━━━ SUPPLIED MATERIAL ━━━

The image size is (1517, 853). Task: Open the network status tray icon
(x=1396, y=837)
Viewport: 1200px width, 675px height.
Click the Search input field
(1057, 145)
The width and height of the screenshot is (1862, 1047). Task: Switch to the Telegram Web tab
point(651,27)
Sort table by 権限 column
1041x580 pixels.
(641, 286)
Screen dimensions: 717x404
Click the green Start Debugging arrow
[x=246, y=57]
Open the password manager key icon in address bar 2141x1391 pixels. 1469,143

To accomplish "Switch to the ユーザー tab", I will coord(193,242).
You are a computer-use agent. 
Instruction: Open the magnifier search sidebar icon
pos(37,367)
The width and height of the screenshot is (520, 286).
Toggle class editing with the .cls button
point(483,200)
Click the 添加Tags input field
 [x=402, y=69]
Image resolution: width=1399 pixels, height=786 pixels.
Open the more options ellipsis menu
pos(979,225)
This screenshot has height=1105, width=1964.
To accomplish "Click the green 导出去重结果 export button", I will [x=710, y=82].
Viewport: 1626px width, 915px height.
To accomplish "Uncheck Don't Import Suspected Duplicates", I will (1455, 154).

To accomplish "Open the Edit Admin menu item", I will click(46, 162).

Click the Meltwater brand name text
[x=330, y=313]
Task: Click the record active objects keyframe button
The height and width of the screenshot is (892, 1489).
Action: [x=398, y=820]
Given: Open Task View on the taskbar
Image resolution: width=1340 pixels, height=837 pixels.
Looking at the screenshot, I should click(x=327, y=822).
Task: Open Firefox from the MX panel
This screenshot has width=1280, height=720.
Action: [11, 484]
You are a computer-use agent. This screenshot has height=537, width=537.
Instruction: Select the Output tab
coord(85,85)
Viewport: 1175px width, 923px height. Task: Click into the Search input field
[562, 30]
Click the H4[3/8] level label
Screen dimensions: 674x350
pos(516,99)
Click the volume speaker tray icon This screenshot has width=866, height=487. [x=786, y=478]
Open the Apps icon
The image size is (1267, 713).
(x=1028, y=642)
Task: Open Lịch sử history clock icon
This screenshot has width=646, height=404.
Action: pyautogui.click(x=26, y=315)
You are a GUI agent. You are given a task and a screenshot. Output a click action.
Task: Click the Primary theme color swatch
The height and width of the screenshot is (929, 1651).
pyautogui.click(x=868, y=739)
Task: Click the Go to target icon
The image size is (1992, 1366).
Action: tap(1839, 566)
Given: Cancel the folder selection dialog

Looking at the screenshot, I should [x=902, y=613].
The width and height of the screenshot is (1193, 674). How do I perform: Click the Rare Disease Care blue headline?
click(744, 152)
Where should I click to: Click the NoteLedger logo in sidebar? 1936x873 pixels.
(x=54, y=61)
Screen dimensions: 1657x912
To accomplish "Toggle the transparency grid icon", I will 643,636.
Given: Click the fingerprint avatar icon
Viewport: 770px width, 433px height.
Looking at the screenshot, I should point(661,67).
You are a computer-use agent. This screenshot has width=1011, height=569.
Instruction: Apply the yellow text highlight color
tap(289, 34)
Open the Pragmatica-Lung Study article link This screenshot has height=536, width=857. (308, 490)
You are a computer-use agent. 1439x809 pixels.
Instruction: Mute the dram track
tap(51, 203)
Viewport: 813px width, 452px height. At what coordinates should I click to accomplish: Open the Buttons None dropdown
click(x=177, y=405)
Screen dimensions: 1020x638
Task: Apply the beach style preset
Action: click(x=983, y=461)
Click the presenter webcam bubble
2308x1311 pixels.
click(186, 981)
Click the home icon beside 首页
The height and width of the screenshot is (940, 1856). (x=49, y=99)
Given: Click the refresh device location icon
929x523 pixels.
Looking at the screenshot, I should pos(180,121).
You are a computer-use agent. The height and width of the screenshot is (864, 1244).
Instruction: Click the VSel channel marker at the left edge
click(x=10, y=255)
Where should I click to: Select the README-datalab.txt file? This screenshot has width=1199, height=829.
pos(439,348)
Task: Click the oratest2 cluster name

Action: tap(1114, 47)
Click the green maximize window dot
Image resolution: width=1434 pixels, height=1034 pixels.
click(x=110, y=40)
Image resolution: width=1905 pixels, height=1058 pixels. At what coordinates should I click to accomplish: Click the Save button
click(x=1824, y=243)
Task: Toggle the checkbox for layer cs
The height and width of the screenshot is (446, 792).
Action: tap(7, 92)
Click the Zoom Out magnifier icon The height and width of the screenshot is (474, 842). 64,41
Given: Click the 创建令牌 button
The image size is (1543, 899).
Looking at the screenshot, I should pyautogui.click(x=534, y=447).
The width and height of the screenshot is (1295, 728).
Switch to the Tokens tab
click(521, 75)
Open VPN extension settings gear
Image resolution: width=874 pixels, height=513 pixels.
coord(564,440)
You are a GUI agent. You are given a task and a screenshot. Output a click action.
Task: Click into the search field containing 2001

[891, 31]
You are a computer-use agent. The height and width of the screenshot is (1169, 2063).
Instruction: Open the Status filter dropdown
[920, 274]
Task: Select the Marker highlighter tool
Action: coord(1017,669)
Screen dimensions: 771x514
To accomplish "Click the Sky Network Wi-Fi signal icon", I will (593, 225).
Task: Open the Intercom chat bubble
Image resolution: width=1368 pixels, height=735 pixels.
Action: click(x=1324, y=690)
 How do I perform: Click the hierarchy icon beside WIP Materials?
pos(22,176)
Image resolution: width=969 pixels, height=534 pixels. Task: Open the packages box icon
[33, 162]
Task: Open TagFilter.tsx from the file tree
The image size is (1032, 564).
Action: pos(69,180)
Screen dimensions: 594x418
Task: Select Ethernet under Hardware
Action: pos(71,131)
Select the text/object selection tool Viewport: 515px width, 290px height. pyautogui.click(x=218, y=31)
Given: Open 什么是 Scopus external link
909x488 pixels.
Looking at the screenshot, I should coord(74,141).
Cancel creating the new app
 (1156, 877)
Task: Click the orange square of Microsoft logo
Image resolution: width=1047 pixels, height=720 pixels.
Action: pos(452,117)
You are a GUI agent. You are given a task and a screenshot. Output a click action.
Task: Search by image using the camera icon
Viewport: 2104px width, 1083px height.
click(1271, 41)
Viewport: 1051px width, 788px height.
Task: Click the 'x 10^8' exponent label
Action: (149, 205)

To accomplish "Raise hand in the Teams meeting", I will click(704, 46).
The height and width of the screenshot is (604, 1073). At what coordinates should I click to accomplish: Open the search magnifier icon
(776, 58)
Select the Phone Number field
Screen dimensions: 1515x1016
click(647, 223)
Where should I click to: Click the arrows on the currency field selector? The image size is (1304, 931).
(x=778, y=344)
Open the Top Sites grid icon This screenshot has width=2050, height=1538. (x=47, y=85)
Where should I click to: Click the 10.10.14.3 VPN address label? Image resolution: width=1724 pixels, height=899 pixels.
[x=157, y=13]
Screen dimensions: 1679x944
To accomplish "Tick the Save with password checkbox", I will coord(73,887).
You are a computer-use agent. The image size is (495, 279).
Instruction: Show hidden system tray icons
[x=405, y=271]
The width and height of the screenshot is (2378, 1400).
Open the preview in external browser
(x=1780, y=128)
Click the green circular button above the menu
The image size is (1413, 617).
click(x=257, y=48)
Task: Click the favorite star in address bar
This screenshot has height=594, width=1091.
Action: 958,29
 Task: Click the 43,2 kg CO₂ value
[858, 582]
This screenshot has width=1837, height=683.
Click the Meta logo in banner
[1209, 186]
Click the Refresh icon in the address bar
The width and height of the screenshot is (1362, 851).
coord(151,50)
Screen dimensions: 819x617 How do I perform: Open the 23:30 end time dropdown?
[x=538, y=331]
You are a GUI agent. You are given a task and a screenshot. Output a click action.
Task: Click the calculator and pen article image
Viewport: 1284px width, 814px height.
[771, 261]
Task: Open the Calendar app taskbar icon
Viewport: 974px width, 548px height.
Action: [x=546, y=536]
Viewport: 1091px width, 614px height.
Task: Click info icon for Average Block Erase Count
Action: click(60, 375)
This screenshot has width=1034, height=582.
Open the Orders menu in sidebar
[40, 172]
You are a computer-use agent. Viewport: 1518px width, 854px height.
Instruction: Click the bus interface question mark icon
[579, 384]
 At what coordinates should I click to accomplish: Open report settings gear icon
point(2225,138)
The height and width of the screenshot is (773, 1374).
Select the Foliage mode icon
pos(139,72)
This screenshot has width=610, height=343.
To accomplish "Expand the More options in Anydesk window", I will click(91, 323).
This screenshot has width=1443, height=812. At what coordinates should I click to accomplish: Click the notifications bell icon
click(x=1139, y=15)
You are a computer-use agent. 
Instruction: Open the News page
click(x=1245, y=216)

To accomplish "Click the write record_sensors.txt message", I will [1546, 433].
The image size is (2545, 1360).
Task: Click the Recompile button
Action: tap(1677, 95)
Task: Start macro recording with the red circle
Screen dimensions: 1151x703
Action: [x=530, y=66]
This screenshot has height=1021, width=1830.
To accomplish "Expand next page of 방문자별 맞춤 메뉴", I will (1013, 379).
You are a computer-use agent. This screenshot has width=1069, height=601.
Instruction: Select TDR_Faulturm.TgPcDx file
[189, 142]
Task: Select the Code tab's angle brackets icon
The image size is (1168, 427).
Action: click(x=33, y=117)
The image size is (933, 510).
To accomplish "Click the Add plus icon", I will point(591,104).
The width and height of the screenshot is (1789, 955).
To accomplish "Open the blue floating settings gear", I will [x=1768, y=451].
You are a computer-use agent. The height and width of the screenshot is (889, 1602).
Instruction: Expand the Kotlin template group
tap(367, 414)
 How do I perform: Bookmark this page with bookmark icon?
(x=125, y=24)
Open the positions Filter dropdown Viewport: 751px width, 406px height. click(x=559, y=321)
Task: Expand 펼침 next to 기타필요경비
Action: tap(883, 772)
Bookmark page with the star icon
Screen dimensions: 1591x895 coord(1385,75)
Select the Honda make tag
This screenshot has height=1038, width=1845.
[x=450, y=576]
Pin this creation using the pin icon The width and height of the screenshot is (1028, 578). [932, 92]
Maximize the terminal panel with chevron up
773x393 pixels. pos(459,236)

━━━

PROBLEM REQUIREMENTS >>
Which lines above run from the one containing "Task: Open the Calendar app taskbar icon" down to the one containing "is (889, 1602)."? Repeat exactly those, both ends included, and nothing else.

SOLUTION TO THE EXERCISE >>
Task: Open the Calendar app taskbar icon
Viewport: 974px width, 548px height.
Action: [x=546, y=536]
Viewport: 1091px width, 614px height.
Task: Click info icon for Average Block Erase Count
Action: click(60, 375)
This screenshot has width=1034, height=582.
Open the Orders menu in sidebar
[40, 172]
You are a computer-use agent. Viewport: 1518px width, 854px height.
Instruction: Click the bus interface question mark icon
[579, 384]
 At what coordinates should I click to accomplish: Open report settings gear icon
point(2225,138)
The height and width of the screenshot is (773, 1374).
Select the Foliage mode icon
pos(139,72)
This screenshot has width=610, height=343.
To accomplish "Expand the More options in Anydesk window", I will click(91, 323).
This screenshot has width=1443, height=812. At what coordinates should I click to accomplish: Click the notifications bell icon
click(x=1139, y=15)
You are a computer-use agent. 
Instruction: Open the News page
click(x=1245, y=216)

To accomplish "Click the write record_sensors.txt message", I will [1546, 433].
The image size is (2545, 1360).
Task: Click the Recompile button
Action: tap(1677, 95)
Task: Start macro recording with the red circle
Screen dimensions: 1151x703
Action: [x=530, y=66]
This screenshot has height=1021, width=1830.
To accomplish "Expand next page of 방문자별 맞춤 메뉴", I will (1013, 379).
You are a computer-use agent. This screenshot has width=1069, height=601.
Instruction: Select TDR_Faulturm.TgPcDx file
[189, 142]
Task: Select the Code tab's angle brackets icon
The image size is (1168, 427).
Action: click(x=33, y=117)
The image size is (933, 510).
To accomplish "Click the Add plus icon", I will point(591,104).
The width and height of the screenshot is (1789, 955).
To accomplish "Open the blue floating settings gear", I will [x=1768, y=451].
You are a computer-use agent. The height and width of the screenshot is (889, 1602).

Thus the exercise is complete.